Hannah tells Huck that Julia’s purse was found in the river and that she was declared dead years ago. No wonder she never shared her teenage years with Huck. As far as the law is concerned, it’s still an open murder case. Hannah blurts out that she was never asked back to Brackenhill and that she had to move on. Huck is speechless, understandably so. Hannah thinks to herself how strange it must be to be told about such an important part of her life so late in the game.
Huck and Rink go out for a walk down to the river and while they’re gone, Detective Wyatt McCarran and his partner Reggie Plume show up to ask questions about Fae’s accident, noting that there are some inconsistencies. Hannah asks Alice to join the conversation but before the questions can progress beyond the mundane, Alice stands up and says she’s late for another appointment. Then Huck arrives surprised to see the company. Huck is eager to show Hannah what Rink uncovered.
It was, at first glance, a curved piece of wood, jagged in the center and symmetrically bowed on either end. One half was chipped, with a long crack extending from the center to the left side; the other half was smooth.
Huck says it’s “a bone of some sort,” and “the floor shifted under Hannah’s feet.” The detectives tell Julia and Huck that it’s a jawbone and not only that, it’s also human. So it begins, Hannah’s mental journey back to her last summer with Julia, since she’s sure it’s Julia’s jawbone.

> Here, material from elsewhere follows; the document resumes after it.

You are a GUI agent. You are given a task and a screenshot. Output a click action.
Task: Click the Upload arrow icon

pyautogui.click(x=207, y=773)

She launches her own investigation into that magical summer that ended in a nightmare. As strange happenings plague the castle, Hannah overcovers disturbing details about the past and startling realizations about her own repressed childhood memories.

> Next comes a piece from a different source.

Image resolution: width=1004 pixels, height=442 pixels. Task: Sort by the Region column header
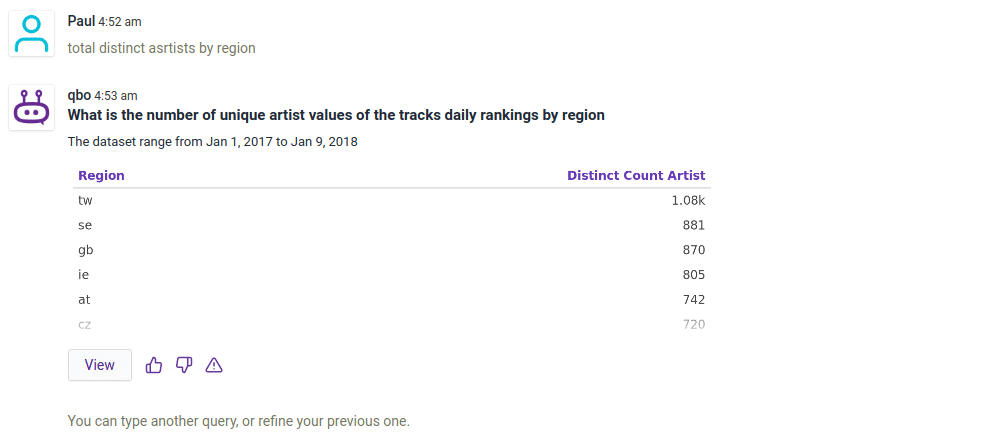101,175

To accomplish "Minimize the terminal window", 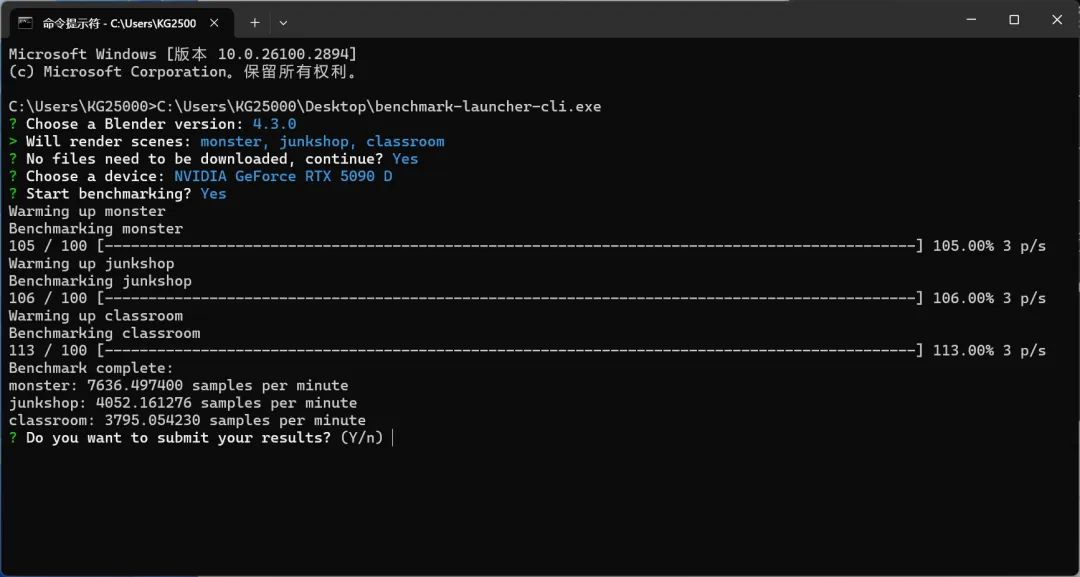I will [969, 20].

How will it end well for Hannah to take on the role of amateur detective, riddled with doubts and guilt over her sister’s disappearance? Wyatt would prefer she leave detecting and assumptions to the professionals, especially after a skeleton is discovered on the castle grounds. Things start to get strange. She dreams about Uncle Stuart and Julia, walking into the river, across sharp stones, to embrace her sister. But when Hannah awakes and takes a shower, she looks at her feet: “Caked in dirt and scratched, not deep but surface cuts, painless, thin streaks of blood from heel to ankle. Like she’d been walking in the woods barefoot.” A week or so after her aunt’s memorial service, Wyatt tells Hannah that it wasn’t Julia’s bones that were found. If not Julia, who? Is there more than one dead girl? Wyatt’s questions bring her back to earth.
“Hannah, there’s more.” He kept his eyes down, on his mug, his spoon slowing.” I need you to think back, okay? The years you were in Rockwell and hung out in town.”

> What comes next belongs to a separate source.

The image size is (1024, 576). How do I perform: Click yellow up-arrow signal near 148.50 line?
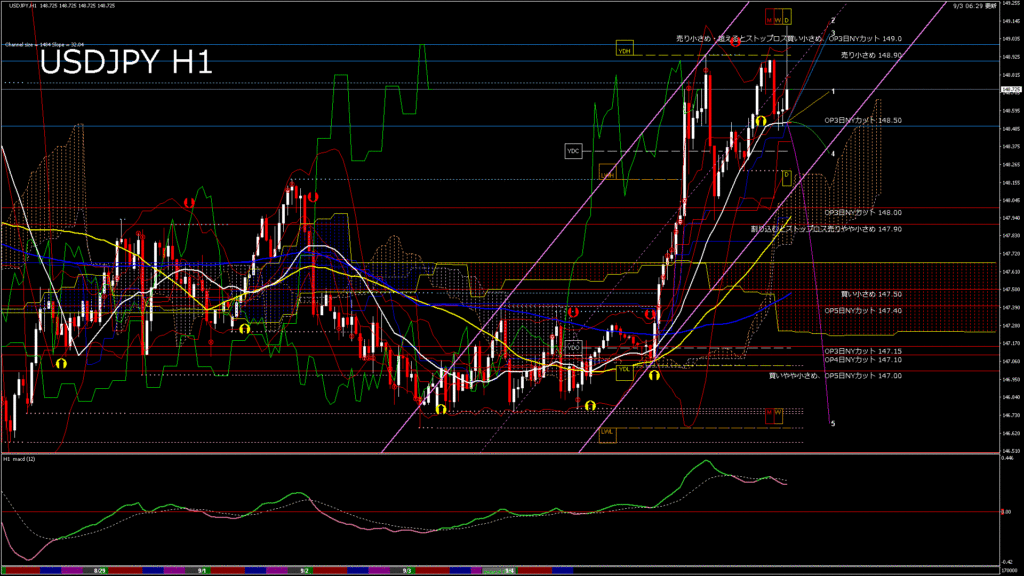(x=761, y=121)
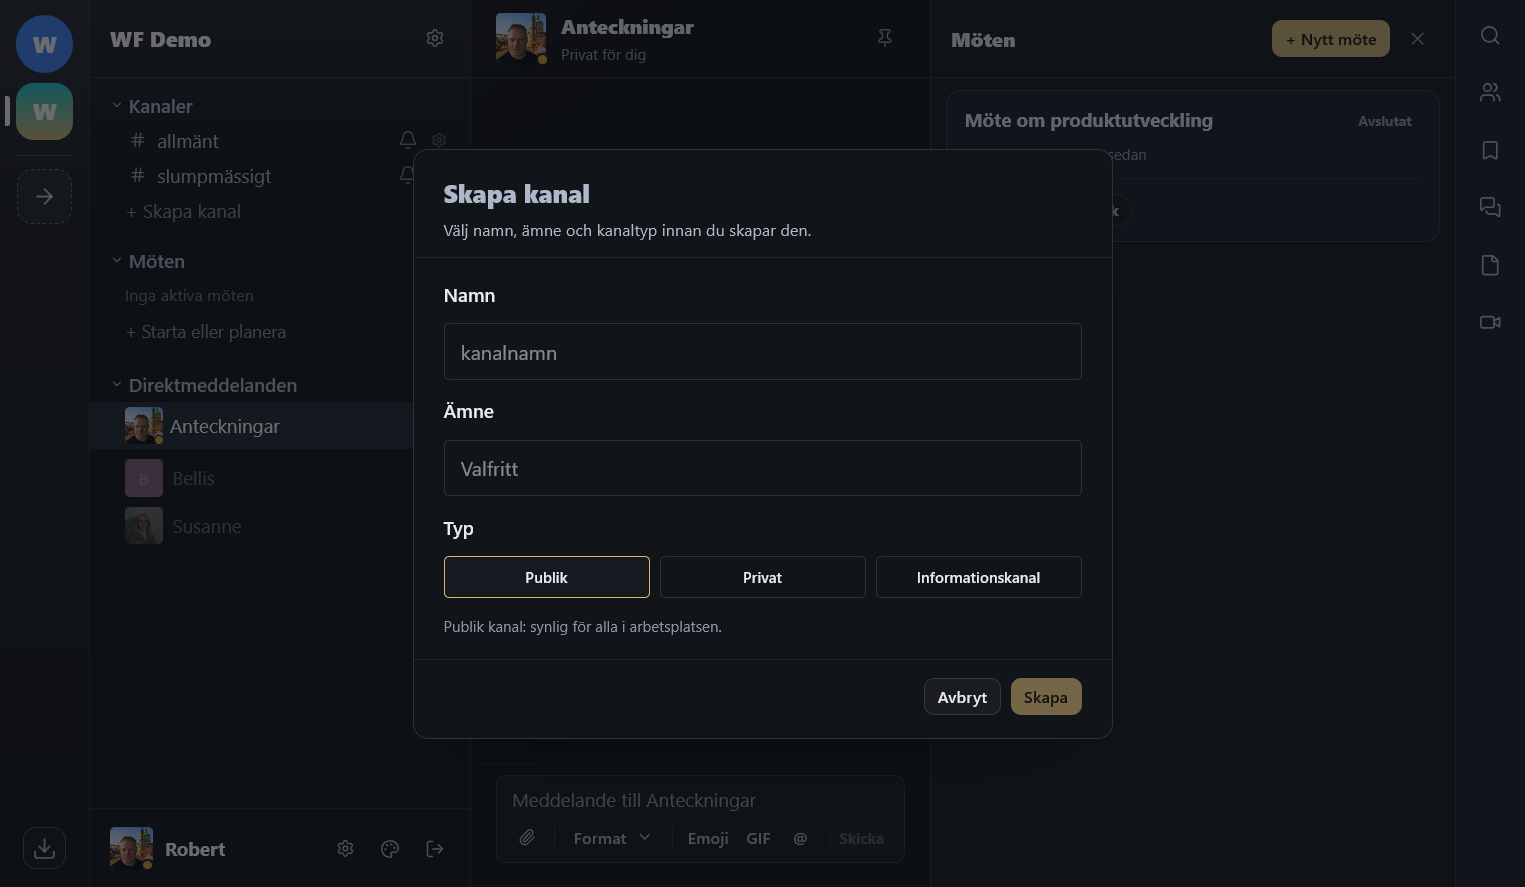This screenshot has height=887, width=1525.
Task: Click the Skapa button
Action: [x=1045, y=697]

He wants to know about Julia’s friends. Any rumors about them. Particularly, if one was pregnant because, as it turns out, whoever was buried at Brackenhill was pregnant. When Hannah gets back to Brackenhill, she fills Huck in on all of the recent developments, and in their subsequent conversation, comes to a shocking realization. Huck has to get back to his clients, but Hannah is determined to stay and get to the bottom of this after years of wondering. The twists and turns of memories and facts continue, as Hannah comes closer and closer to the reality of that long-ago summer. Will the truth set her free or will she be the newest victim of a seeming serial killer. Will she ever reconcile her never-forgotten dream of first love with the reality of her life in Virginia? Perhaps William Wordsworth said it best:
Though nothing can bring back the hour of splendor in the grass, of glory in the flower; We will grieve not, rather find strength in what remains behind.
Girls of Brackenhill is absorbing and unforgettable. Hannah’s journey into her past, bravely uncovering long-repressed secrets and memories, is a tour de force from Kate Moretti.